You are absoultely right. I did employ a needless call of settooltip – my example was adapted from some vb code i had written that dynamically changed the tooltip display depending on what was selected on a dynamically generated UI (so no absolute button assignments to go on!)
Do you mean because tooltip is a component rather than a control? (a bit like rightclick menus, background workers etc…) isn’t it not just local to the rollout?
No… once ToolTipObj is created in on dotnettest open, it’s global. I’d like to be able to declare it inside the rollout, but you can only do that with <rollout control>’s. This maybe is a bit off-topic. I’m really asking how to add properties to rollouts, or how to jam the whole lot into a struct, or something like that.
my bad! i’d typed it wrong in the listener! you could put the whole thing into a struct – i do this will all my rollouts, you just whack them into a ui function- no global value for tooltipobj now.
global dnbits
struct DotNetBits
(
ToolTipObj = dotnetobject "System.Windows.Forms.ToolTip",
fn ui =
(
rollout dotnettest ""
(
dotnetcontrol mbutton "System.Windows.Forms.Button" height:60 width:60 pos:[5,5]
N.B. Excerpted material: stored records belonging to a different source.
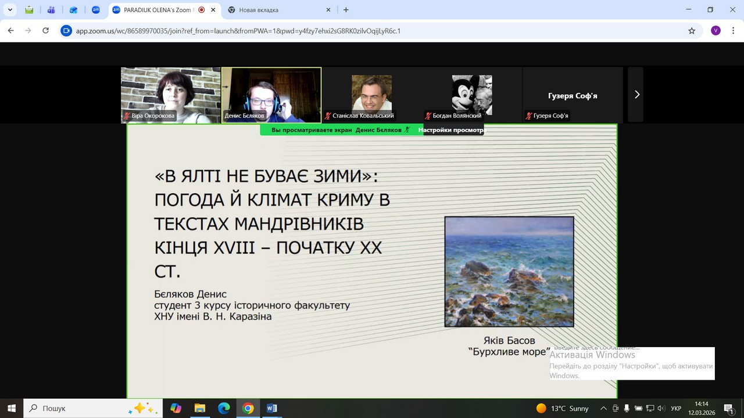
Task: Expand hidden system tray icons
Action: click(x=603, y=408)
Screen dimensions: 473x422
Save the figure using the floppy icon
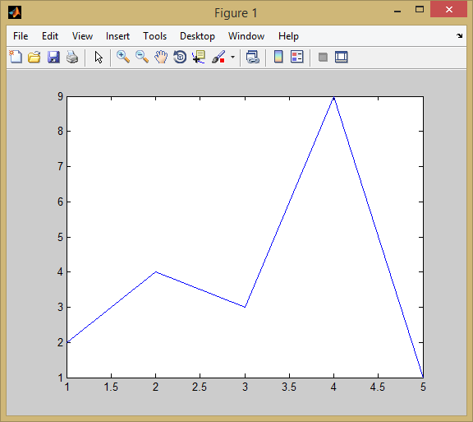[x=53, y=57]
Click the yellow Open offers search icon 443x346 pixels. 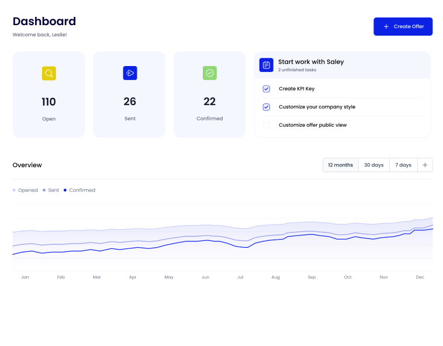point(49,73)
dotnetcontrol mbutton2 "System.Windows.Forms.Button" height:60 width:60 pos:[75,5]
on dotnettest open do
(
ToolTipObj.SetToolTip dotnettest.mbutton "Funky cold medina"
ToolTipObj.SetToolTip dotnettest.mbutton2 "Get out of my dreams, get into my car"
)
)
createdialog dotnettest 145 75 style:#(#style_toolwindow, #style_sysmenu)
)
)
dnbits = dotnetbits()
dnbits.ui()
ToolTipObj
or use a rollout-local variable:
rollout dotnettest "" (
local ToolTipObj
dotnetcontrol mbutton "System.Windows.Forms.Button" height:60 width:60 pos:[5,5]
dotnetcontrol mbutton2 "System.Windows.Forms.Button" height:60 width:60 pos:[75,5]
on dotnettest open do (
ToolTipObj = dotnetobject "System.Windows.Forms.ToolTip"
ToolTipObj.SetToolTip dotnettest.mbutton "Funky cold medina"
ToolTipObj.SetToolTip dotnettest.mbutton2 "Get out of my dreams, get into my car"
)
)
Rollout:dotnettest
createdialog dotnettest 145 75 style:#(#style_toolwindow, #style_sysmenu)
true
ToolTipObj
undefined
Structs can be cleaner, especially if there’s a lot of functionality shared between different code / rollouts / scripts.